I have the following problem
I have a dataframe master that contains sentences, such as
master
Out[8]:
original
0 this is a nice sentence
1 this is another one
2 stackoverflow is nice
For every row in Master, I lookup into another Dataframe slave for the best match using fuzzywuzzy
. I use fuzzywuzzy because the matched sentences between the two dataframes could differ a bit (extra characters, etc).
For instance, slave could be
slave
Out[10]:
my_value name
0 2 hello world
1 1 congratulations
2 2 this is a nice sentence
3 3 this is another one
4 1 stackoverflow is nice
Here is a fully-functional, wonderful, compact working example :)
from fuzzywuzzy import fuzz
import pandas as pd
import numpy as np
import difflib
master= pd.DataFrame({'original':['this is a nice sentence',
'this is another one',
'stackoverflow is nice']})
slave= pd.DataFrame({'name':['hello world',
'congratulations',
'this is a nice sentence ',
'this is another one',
'stackoverflow is nice'],'my_value': [2,1,2,3,1]})
def fuzzy_score(str1, str2):
return fuzz.token_set_ratio(str1, str2)
def helper(orig_string, slave_df):
#use fuzzywuzzy to see how close original and name are
slave_df['score'] = slave_df.name.apply(lambda x: fuzzy_score(x,orig_string))
#return my_value corresponding to the highest score
return slave_df.ix[slave_df.score.idxmax(),'my_value']
master['my_value'] = master.original.apply(lambda x: helper(x,slave))
The 1 million dollars question is: can I parallelize my apply code above?
After all, every row in master
is compared to all the rows in slave
(slave is a small dataset and I can hold many copies of the data into the RAM).
I dont see why I could not run multiple comparisons (i.e. process multiple rows at the same time).
Problem: I dont know how to do that or if thats even possible.
Any help greatly appreciated!
You can parallelize this with Dask.dataframe.
>>> dmaster = dd.from_pandas(master, npartitions=4)

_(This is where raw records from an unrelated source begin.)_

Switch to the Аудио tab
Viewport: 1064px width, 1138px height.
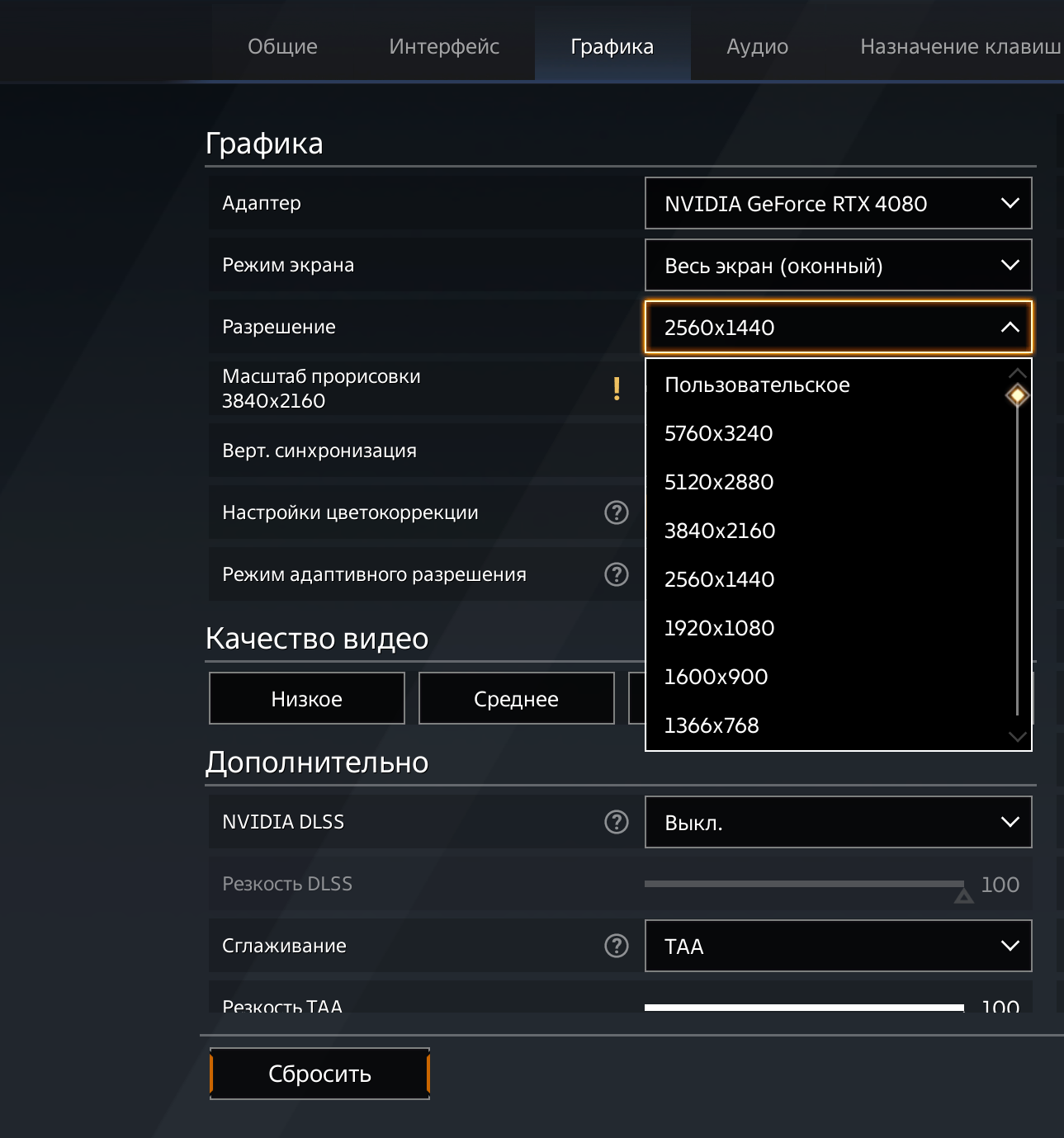point(757,47)
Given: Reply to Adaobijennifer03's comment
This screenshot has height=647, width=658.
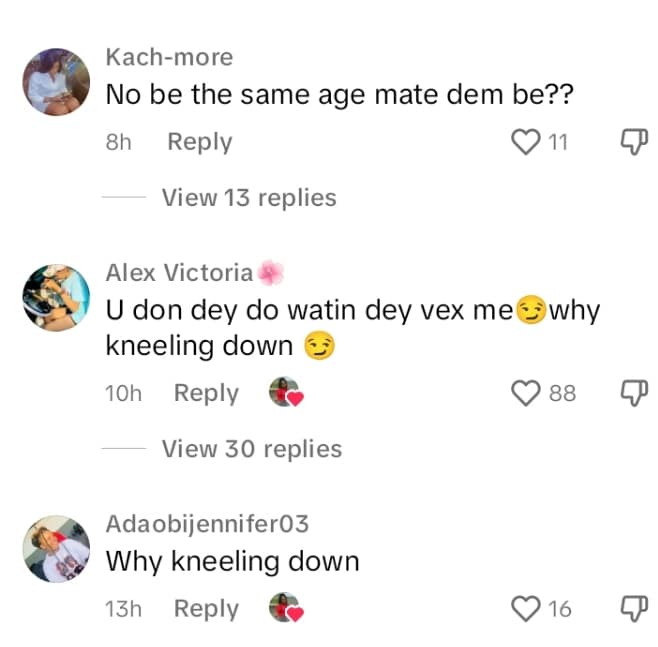Looking at the screenshot, I should 206,608.
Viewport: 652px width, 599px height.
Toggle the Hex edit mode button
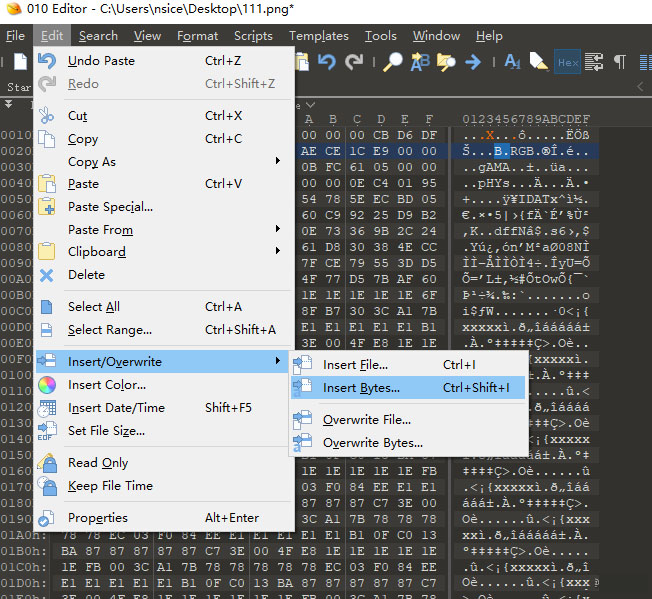coord(567,62)
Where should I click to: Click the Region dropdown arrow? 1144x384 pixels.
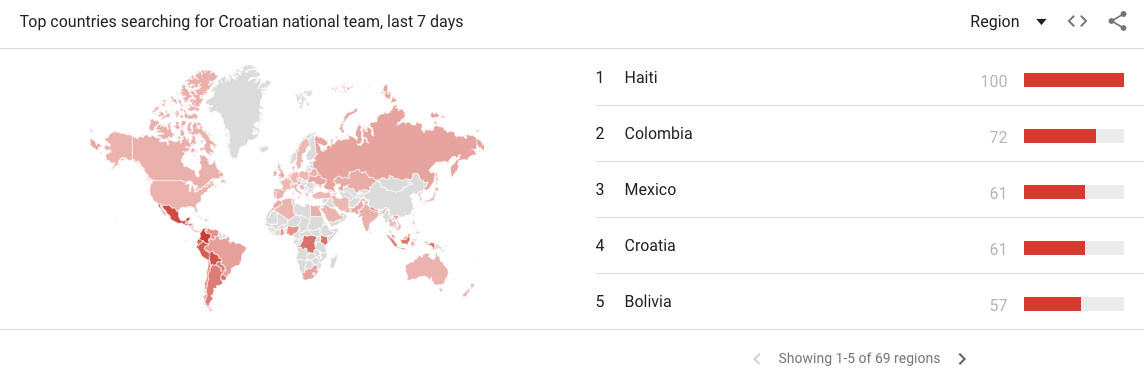pyautogui.click(x=1041, y=22)
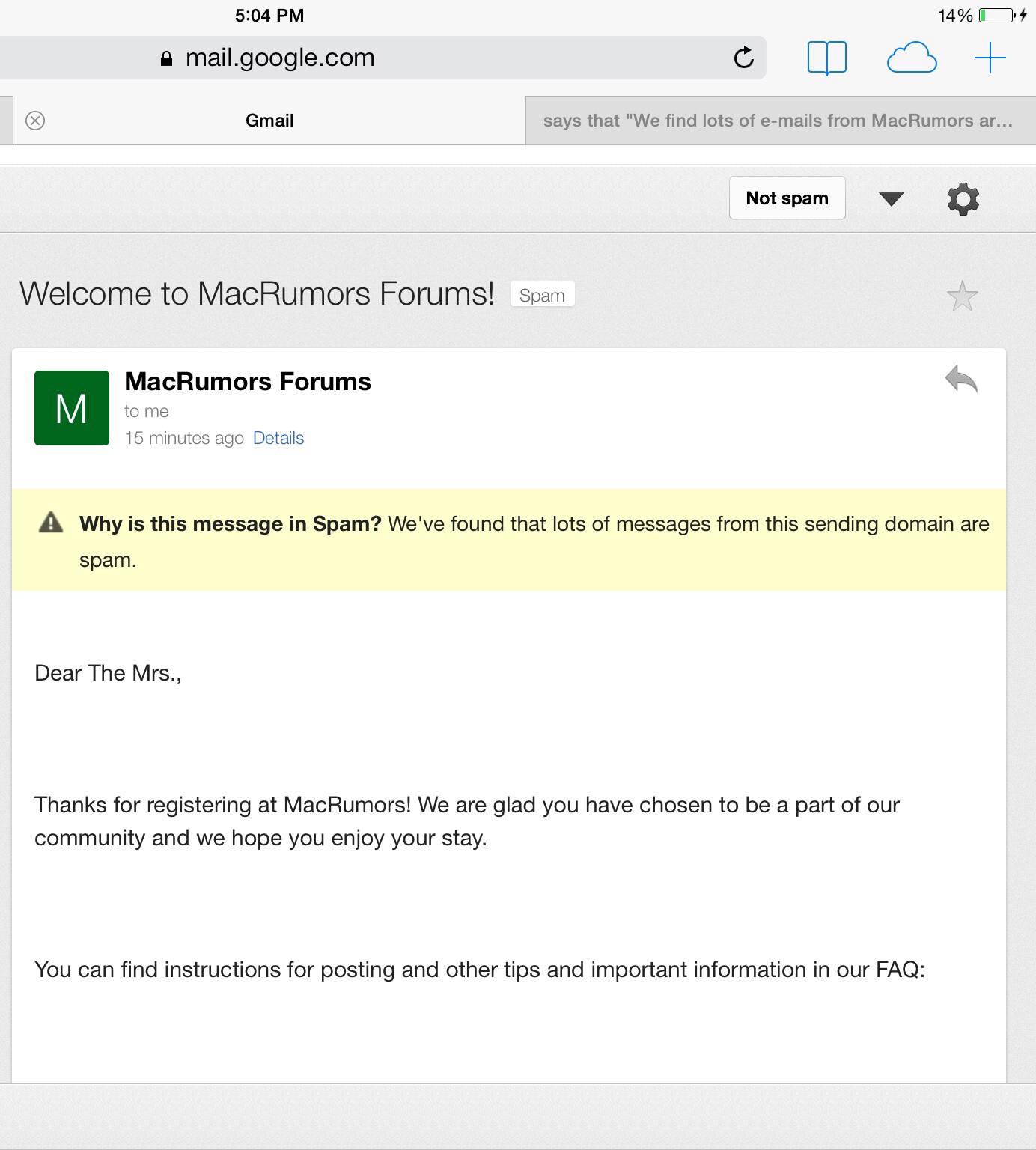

>>> dmaster['my_value'] = dmaster.original.apply(lambda x: helper(x, slave), name='my_value'))
>>> dmaster.compute()
original my_value
0 this is a nice sentence 2
1 this is another one 3
2 stackoverflow is nice 1
Additionally, you should think about the tradeoffs between using threads vs processes here. Your fuzzy string matching almost certainly doesn't release the GIL, so you won't get any benefit from using multiple threads. However, using processes will cause data to serialize and move around your machine, which might slow things down a bit.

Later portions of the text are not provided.